## Supplied text
........

When understanding how people relate to each other and identifying the specific influences of their beliefs, thoughts and behaviors, the family we were born into or the “family of origin” has a major impact into how we learn to understand ourselves, others and the world around us. Let’s look at a few examples of how family, for better or worse, impacts and influences our decisions in life.
Growing up my best friend, Sarah and I would talk about boys and who we had a crush on and of course, dreamed about our wedding day. One day after school Sarah’s mom said, “By the time you’re ready to get married, all the good men will be gone.” Sarah heard her mother say on a regular basis, from the time she was an adolescent. It was a scary thought, to say the least, since she’d never envisioned a life by herself. In her daydreams, there was a man–a wonderful, handsome man–who’d express his undying love for her and carry her off into happily ever after. But Mom said he wouldn’t be there, and she said it so often and with such conviction, it must have been true. So, she figured if she ever happened upon a good man, she’d grab him, and that’s what she did.

........

## Material shown
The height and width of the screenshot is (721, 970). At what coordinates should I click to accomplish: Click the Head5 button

........

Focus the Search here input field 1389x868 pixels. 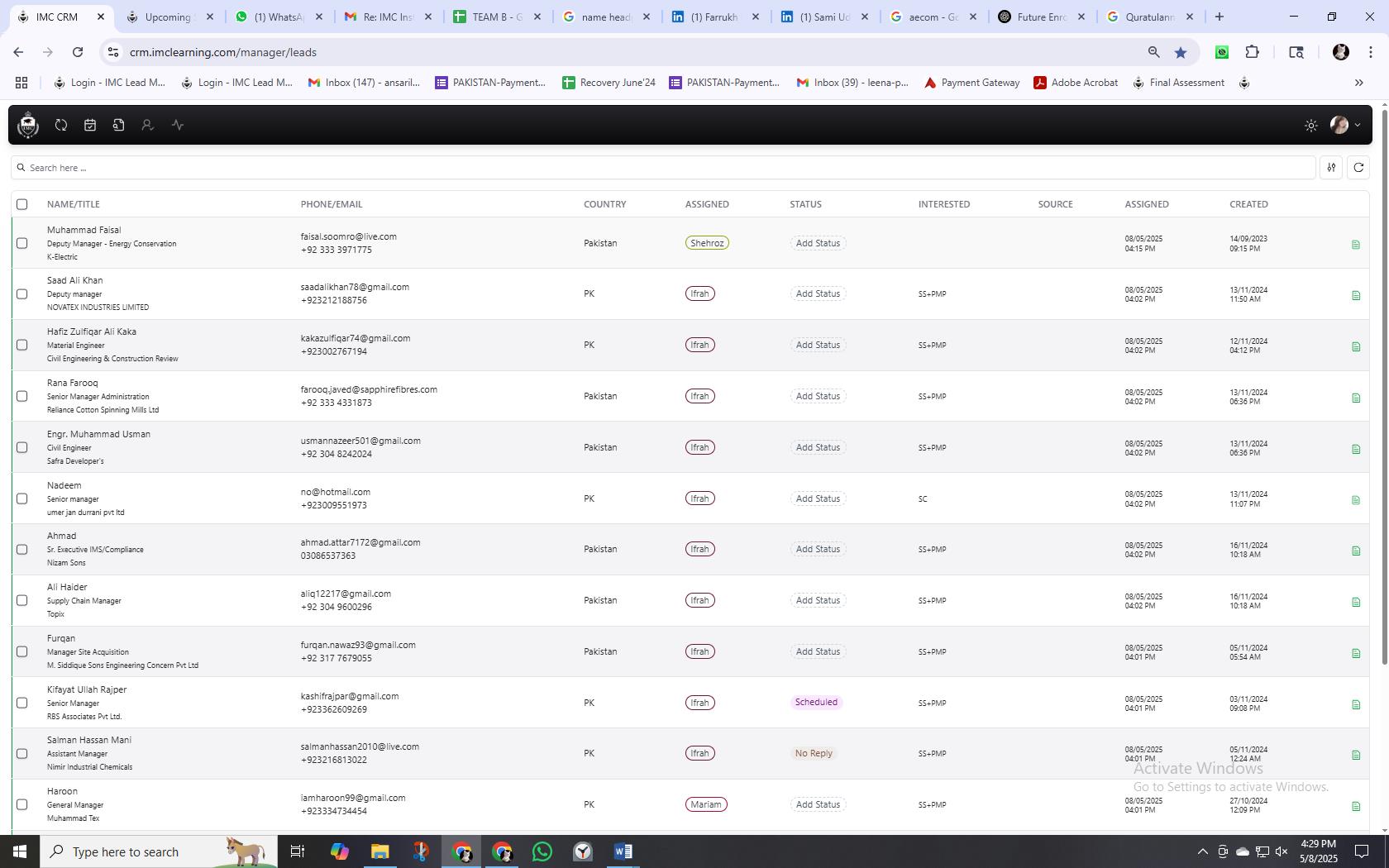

........

## Task to carry out
Reproduce, word for word, the stretch of the family-of-origin passage above from "When understanding how" through "decisions in life.".

## Expected answer
When understanding how people relate to each other and identifying the specific influences of their beliefs, thoughts and behaviors, the family we were born into or the “family of origin” has a major impact into how we learn to understand ourselves, others and the world around us. Let’s look at a few examples of how family, for better or worse, impacts and influences our decisions in life.